───── SUPPLIED RECORDS ─────
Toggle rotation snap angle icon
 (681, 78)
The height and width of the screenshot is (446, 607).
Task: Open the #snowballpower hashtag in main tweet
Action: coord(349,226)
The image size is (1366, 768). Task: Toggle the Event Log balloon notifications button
─────
WHAT TO PRODUCE | Copy these lines exactly as they appear.

THE ANSWER |
Toggle rotation snap angle icon
 (681, 78)
The height and width of the screenshot is (446, 607).
Task: Open the #snowballpower hashtag in main tweet
Action: coord(349,226)
The image size is (1366, 768). Task: Toggle the Event Log balloon notifications button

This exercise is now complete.